:: 取り組む内容 ::
[A] 映画「にっぽんぱらだいす」についての文章によると、この映画は誰の監督デビュー作ですか。
[B] 映画「にっぽんぱらだいす」についての文章から、「終戦直後の女性たちの生き抜くための、たくましいパワーを描いている。」から「が消えていく、もの悲しいラストが印象的。」までをそのまま書き出してください。
[C] 映画「にっぽんぱらだいす」についての文章を、最後の文の後から書き継いでください。

:: 文書の抜粋 ::
——————————

映画「にっぽんぱらだいす」(1964):新文芸坐にて。

 
 
今日(4日)に新文芸坐(東京・池袋)で見た二本目の映画は「にっぽんぱらだいす」(1964)。
 
喜劇の第一人者・前田陽一の監督デビュー作。
終戦直後の女性たちの生き抜くための、たくましいパワーを描いている。
 
いわゆる赤線地帯では、置屋で、売春が公認されていたが、売春防止法が施行されると、今度は新しい形態のトルコ風呂(現在のソープランド)に衣替えしたところに、トラックを何台も借り切って、女たちが”転職”していくところまでが描かれている。「蛍の光」の合唱とともに赤線の灯が消えていく、もの悲しいラストが印象的。
 
ラストでは、水着姿の女たちが登場するが、ホキ徳田が自慢の脚線美を披露している。

——————————

:: 提供された行 ::
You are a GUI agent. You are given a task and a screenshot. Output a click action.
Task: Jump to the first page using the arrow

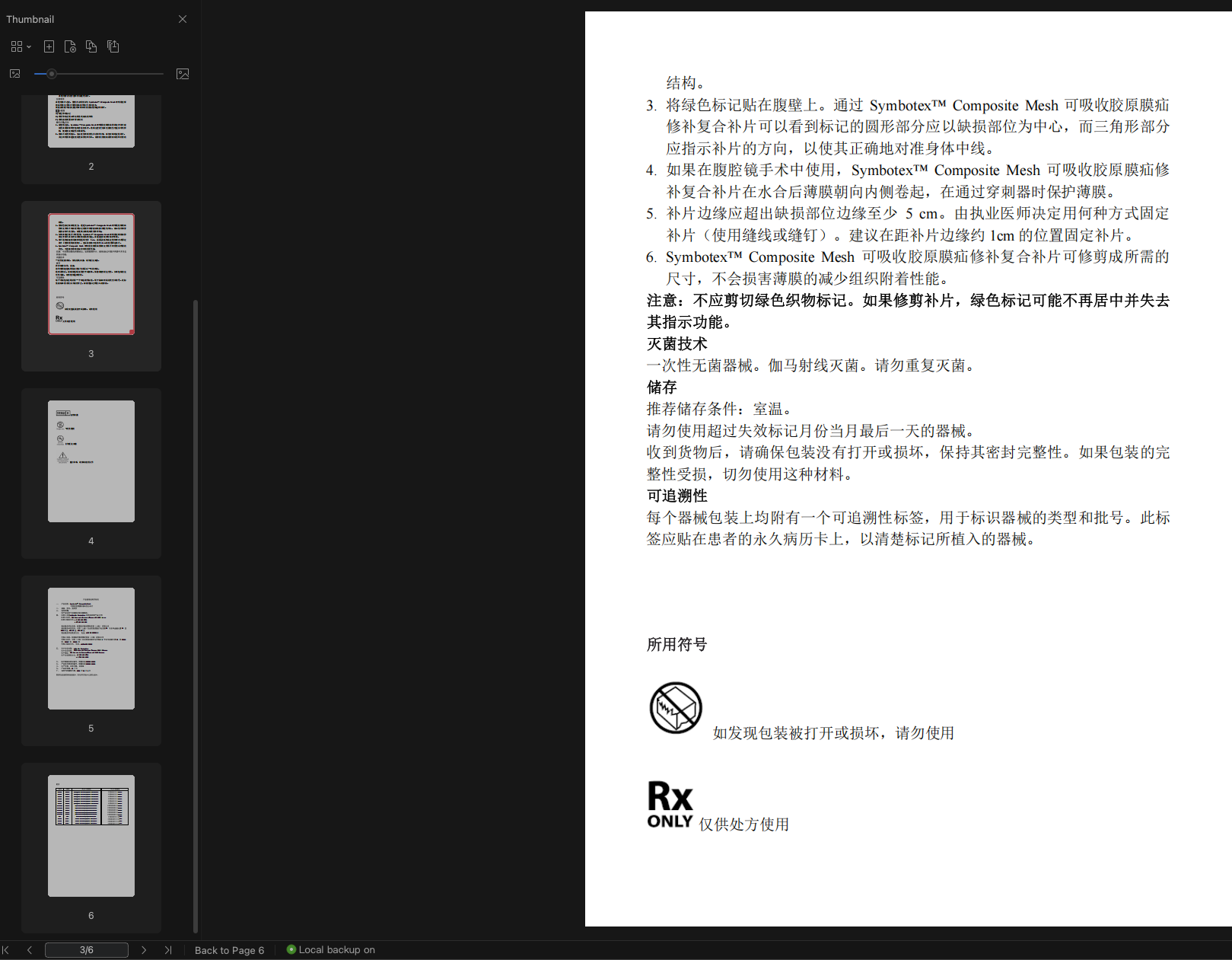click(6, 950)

——————————

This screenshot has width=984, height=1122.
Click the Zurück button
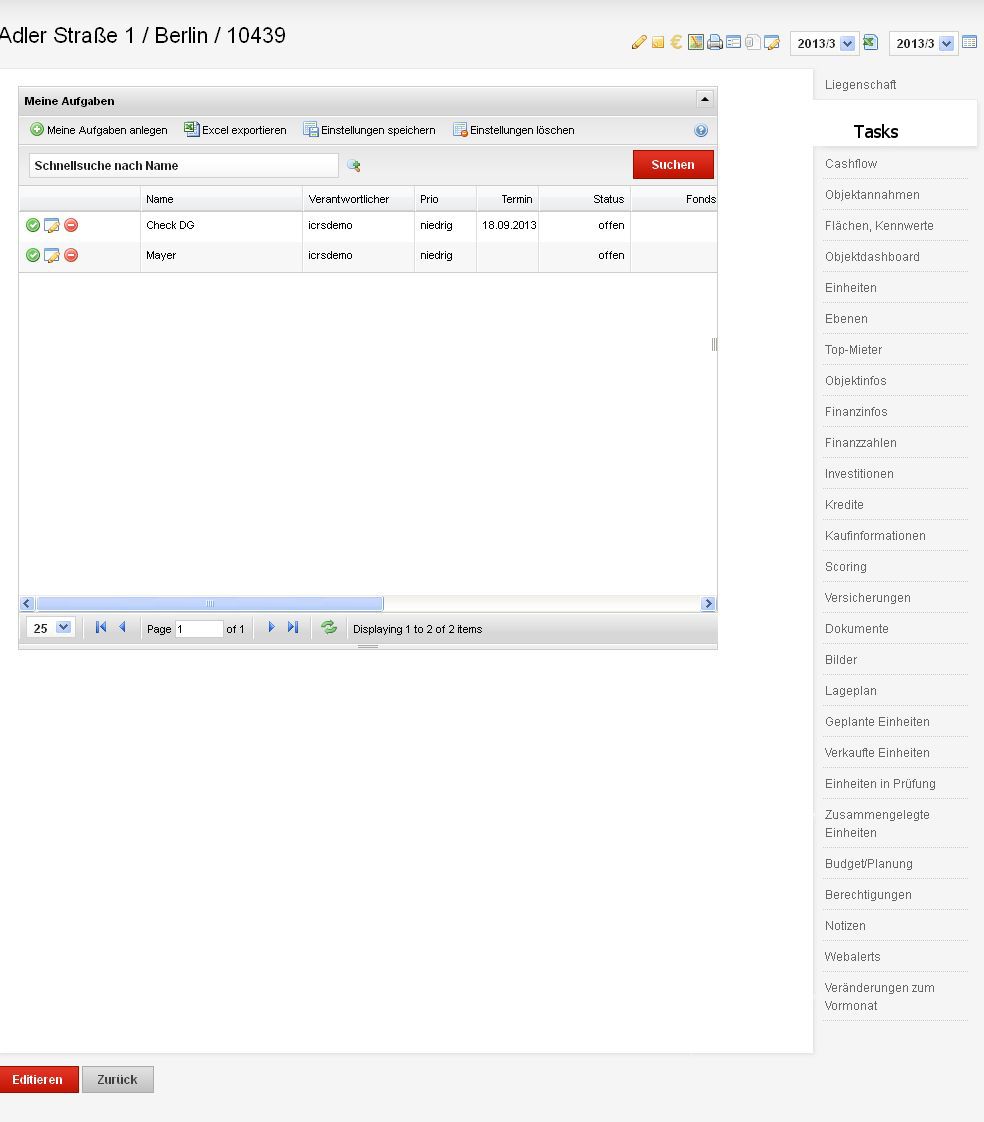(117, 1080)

——————————

:: 解答 ::
[A] 喜劇の第一人者・前田陽一の監督デビュー作です。

[B]
終戦直後の女性たちの生き抜くための、たくましいパワーを描いている。
 
いわゆる赤線地帯では、置屋で、売春が公認されていたが、売春防止法が施行されると、今度は新しい形態のトルコ風呂(現在のソープランド)に衣替えしたところに、トラックを何台も借り切って、女たちが”転職”していくところまでが描かれている。「蛍の光」の合唱とともに赤線の灯が消えていく、もの悲しいラストが印象的。

[C]
・・・
昭和20年(1945年)、アメリカをはじめとする連合軍が日本に進駐してきた。
国家は、国民外交の円滑な発展を計る、という名目で、R・A・A(特殊慰安施設協会)を開設した。国が認めた、もっともらしい名目だが、日本の一般女子が、進駐軍によるレイプなどの被害を防止するために、合法的に設けた設備のこと。
 
こんな施設を設けるなど日本の恥だと、文句を言うために乗り込んでくるものがいた。菅原文太だ。しかし、今で言うクレーマーのような態度を取って関係者を脅したのは、裏で、カネを貰うのが目的だった。
 
桜原という赤線地帯の業者、蔵本大典(加藤大)も、疎開させておいた店の女達を連れ戻し、R・A・Aで働かせていた。そんな女達の中に、まだお下げ髪の処女・光子(香山美子)もいた。
 
ところが、このR・A・Aも性病の蔓延を防ぐというG・H・Qの指令で閉鎖されてしまう。蔵本は、自分の店の女達を連れて、再び桜原に帰り、妓夫太郎の六助や女達と廓を復興し「日ノ丸楼」と名付けた。
 
そんなとき、蔵本の一人息子・希典(長門裕之)が復員してきた。しかし、そんな父の商売を嫌って希典は家出してしまう。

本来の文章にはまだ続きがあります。